The Philippines Board of Customs does not have a great reputation. The president once called them the Bureau of Corruption, a play on the BOC acronym. April's news that the previous reforming Commissioner of Customs John Sevilla was standing down was greeted with great disappointment in the IP community. He started a major push to reform (see here) this led to the commencement of regular border seizures (as opposed to suspicious inland seizures long after the goods passed through the borders). The change was encouraging. His resignation he said was due to politics, such as apolitical appointees like lawyer Teddy Raval, being made head of BOC’s Intellectual Property Rights Division (IPRD), which he did not approve. He also made it very clear that improving accountability and cleanliness was still a work in progress. He was replaced by Businessman Alberto Lina.
Now a case with suspicious circumstances has exposed certain shady practices. On 1 May Customs officials seized 12 packages of fake medicines for hypertension, heart ailment and vitamin supplements imported from Pakistan and destined for a trader called Jenelyn Higbok in Manila. A formal alert order had been issued by Customs' Intelligence Group seeking further investigation and examination of the packages.
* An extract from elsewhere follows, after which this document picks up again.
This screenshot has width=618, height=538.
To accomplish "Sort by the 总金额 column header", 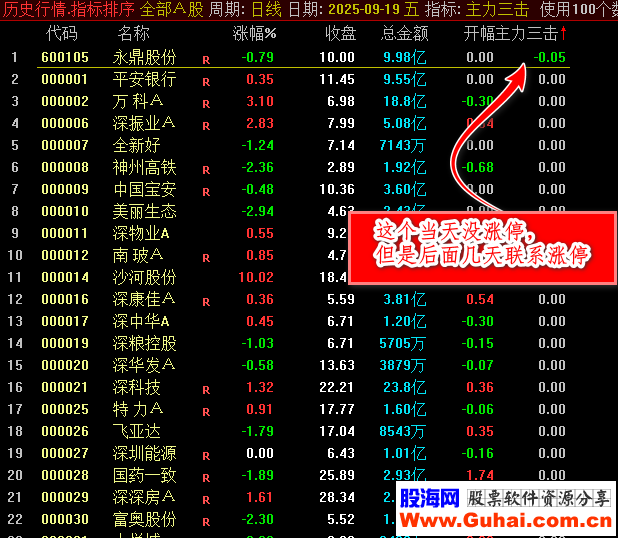I will coord(405,34).
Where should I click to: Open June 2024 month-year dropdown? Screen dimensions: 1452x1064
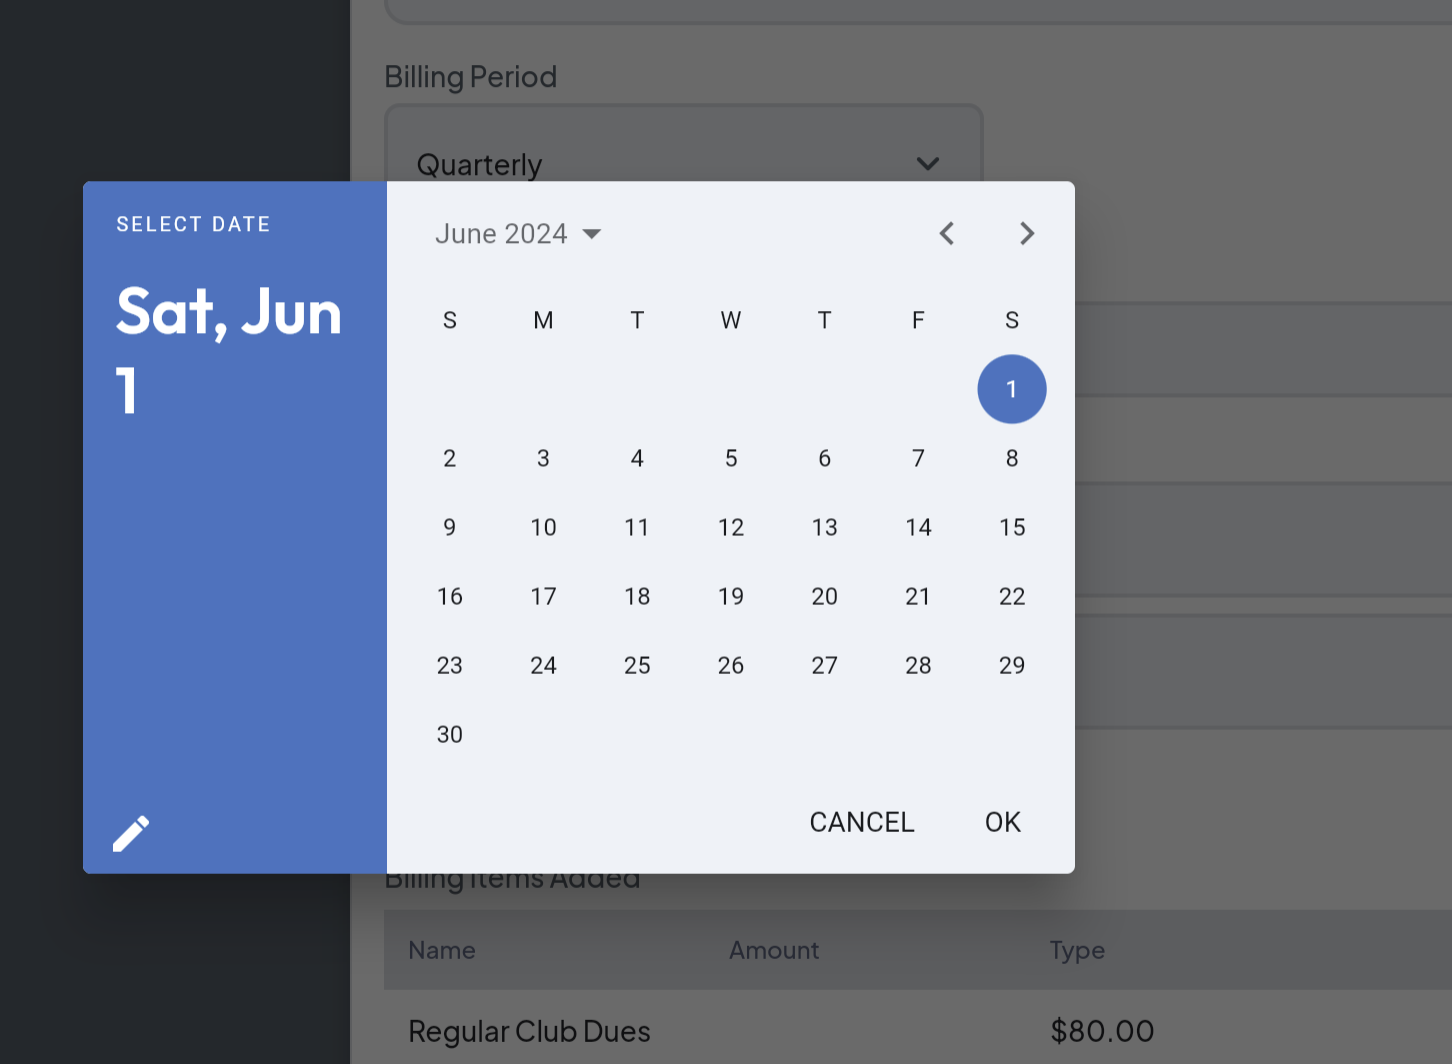(518, 234)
However, the packages were released on May 7, 2015. Two Customs officials have now been implicated in this unauthorized release. They have since been dismissed. The suggestion was that the information was not properly circulated, but in many cases officials are known to be complicit in smuggling. Fortunately the packages were located and seized again. They will be examined and tested by the FDA. Then appropriate forfeiture proceedings should be instituted.
This is perhaps an important statement that the Philippines will not tolerate misbehaviour at Customs. One hopes this continues the previous good work of the former director.